- **Provided material**
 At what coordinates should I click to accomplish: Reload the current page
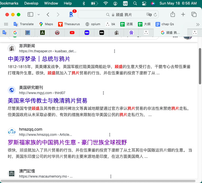tap(155, 15)
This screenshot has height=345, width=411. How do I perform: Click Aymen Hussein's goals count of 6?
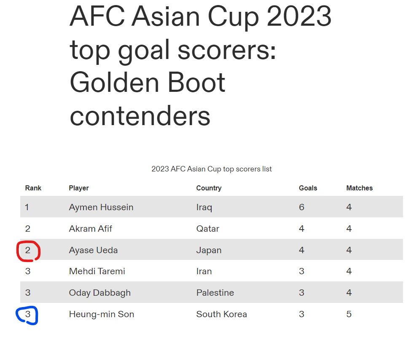click(301, 207)
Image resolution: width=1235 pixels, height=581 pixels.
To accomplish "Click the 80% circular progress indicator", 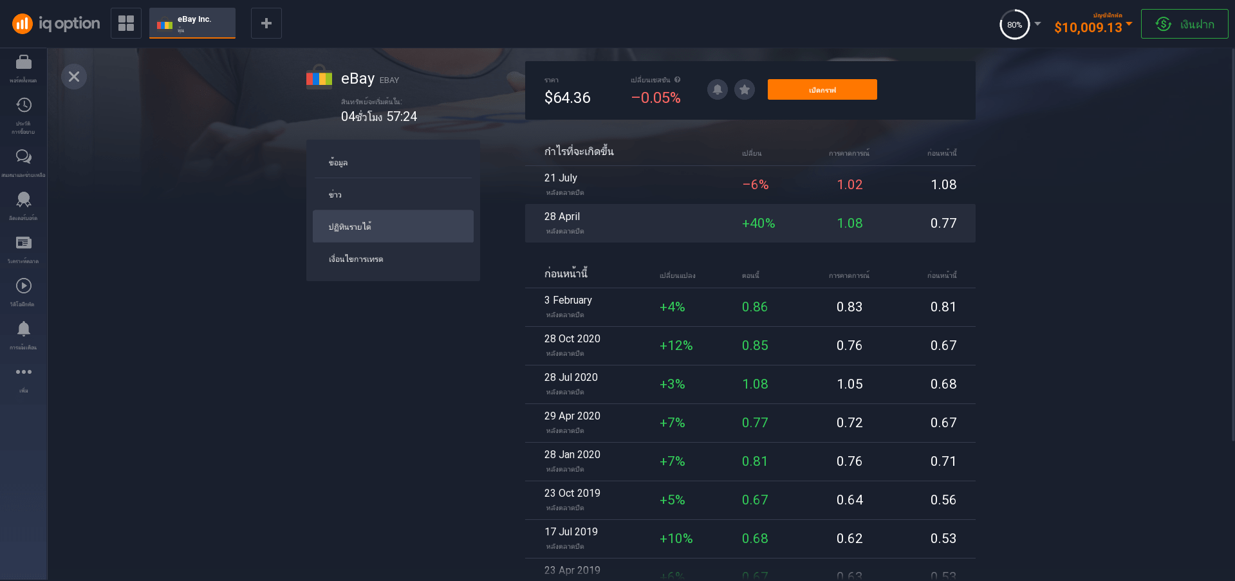I will click(1014, 24).
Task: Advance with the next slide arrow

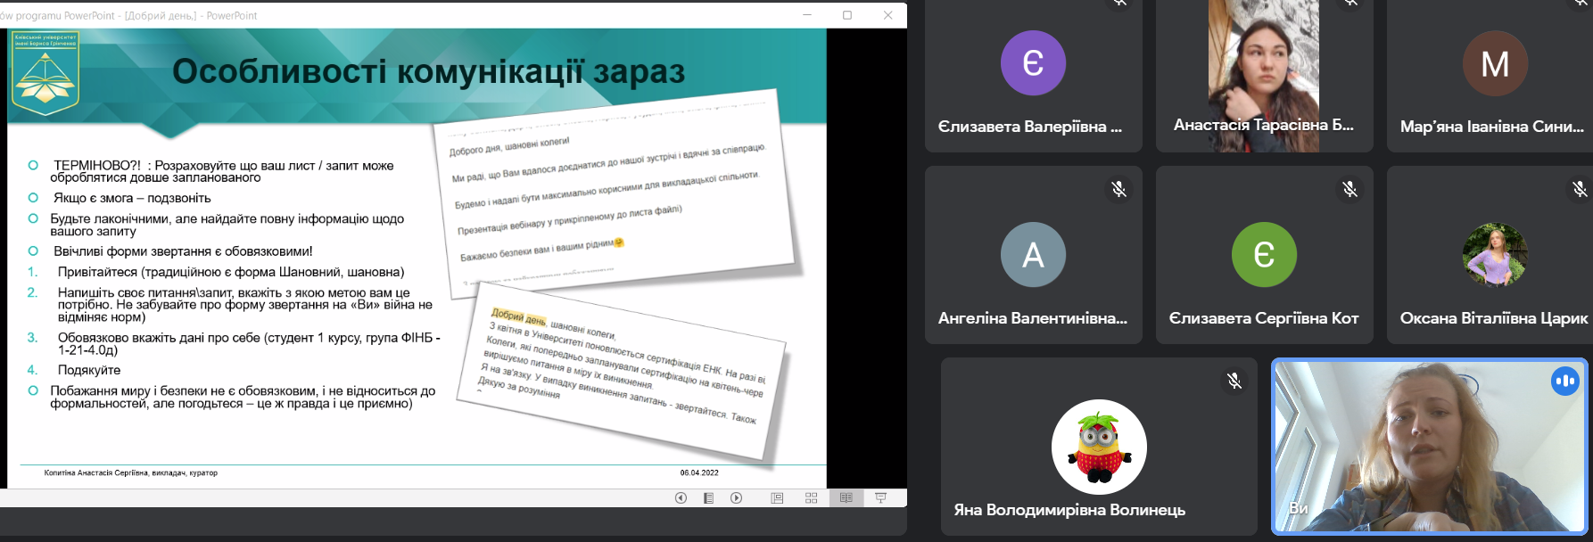Action: pyautogui.click(x=736, y=498)
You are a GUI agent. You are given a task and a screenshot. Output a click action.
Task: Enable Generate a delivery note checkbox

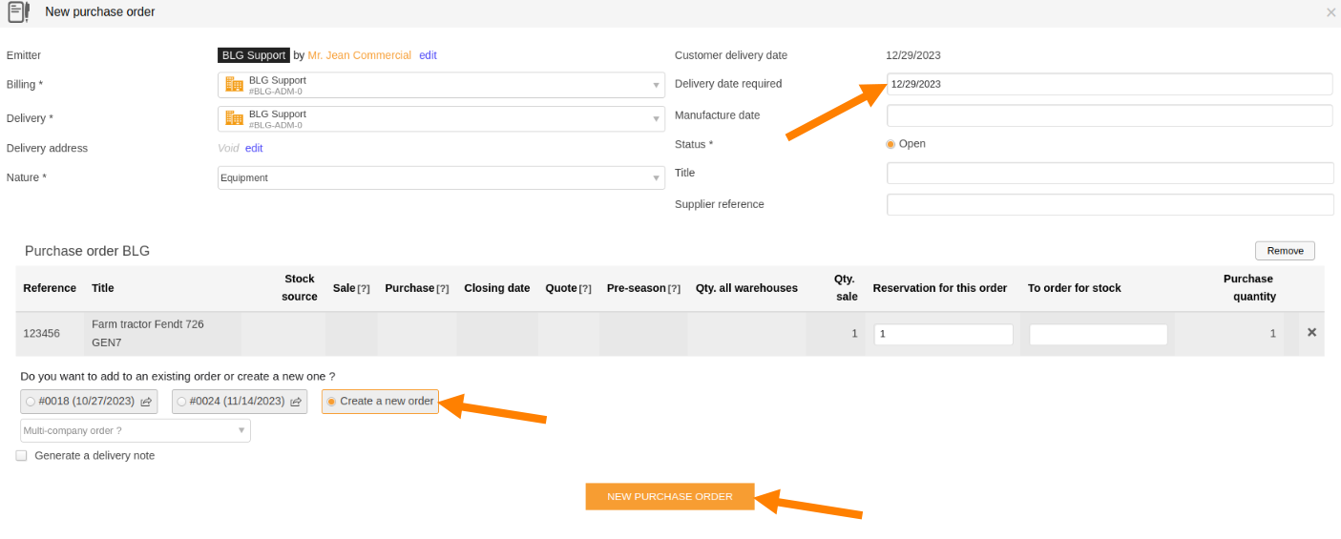(21, 456)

- **Task instructions**
From the line containing "You are a GUI" down to the last line of the entries above, copy each line exactly and nothing more. Leave pictures out.

- **Written answer**
You are a GUI agent. You are given a task and a screenshot. Output a click action.
Task: Enable Generate a delivery note checkbox

(21, 456)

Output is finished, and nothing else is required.